II. Statutory Screening of Prisoner Complaints

The court is required to screen complaints brought by prisoners seeking relief against “a governmental entity or officer or employee of a governmental entity.” 28 U.S.C. § 1915A(a). The court must dismiss a complaint or portion thereof if the prisoner has raised claims that are “frivolous, malicious, or fail to state a claim upon which relief may be granted,” or that “seeks monetary relief from a defendant who is immune from such relief.” 28 U.S.C. § 1915A(b).

A claim “is [legally] frivolous where it lacks an arguable basis either in law or in fact.” Neitzke v. Williams, 490 U.S. 319, 325 (1989); Franklin v. Murphy, 745 F.2d 1221, 1227-28 (9th Cir. 1984). “[A] judge may dismiss . . . claims which are ‘based on indisputably meritless legal theories' or whose ‘factual contentions are clearly baseless.'” Jackson v. Arizona, 885 F.2d 639, 640 (9th Cir. 1989) (quoting Neitzke, 490 U.S. at 327), superseded by statute on other grounds as stated in Lopez v.

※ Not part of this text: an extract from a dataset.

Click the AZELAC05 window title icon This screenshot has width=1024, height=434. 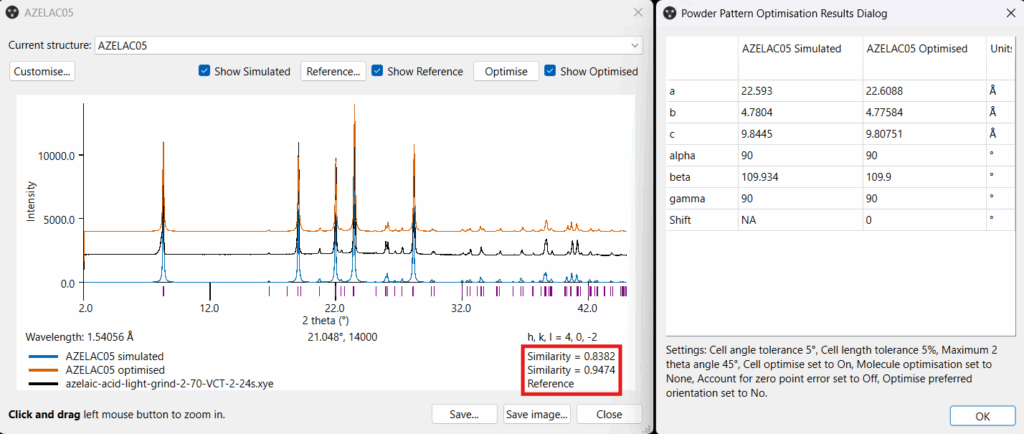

Smith, 203 F.3d 1122, 1130 (9th Cir. 2000). The critical inquiry is whether a constitutional claim, however inartfully pleaded, has an arguable legal and factual basis. Franklin, 745 F.2d at 1227-28 (citations omitted).

Federal Rule of Civil Procedure 8(a)(2) requires only ‘a short and plain statement of the claim showing that the pleader is entitled to relief,' in order to ‘give the defendant fair notice of what the . . . claim is and the grounds upon which it rests.'” Bell Atl. Corp. v. Twombly, 550 U.S. 544, 555 (2007) (alteration in original) (quoting Conley v. Gibson, 355 U.S. 41, 47 (1957)). “Failure to state a claim under § 1915A incorporates the familiar standard applied in the context of failure to state a claim under Federal Rule of Civil Procedure 12(b)(6).” Wilhelm v. Rotman, 680 F.3d 1113, 1121 (9th Cir. 2012) (citations omitted). In order to survive dismissal for failure to state a claim, a complaint must contain more than “a formulaic recitation of the elements of a cause of action;” it must contain factual allegations sufficient “to raise a right to relief above the speculative level.” Twombly, 550 U.S. at 555 (citations omitted). “[T]he pleading must contain something more . . . than . . . a statement of facts that merely creates a suspicion [of] a legally cognizable right of action.” Id. (alteration in original) (quoting 5 Charles Alan Wright & Arthur R. Miller, Federal Practice and Procedure § 1216 (3d ed. 2004)).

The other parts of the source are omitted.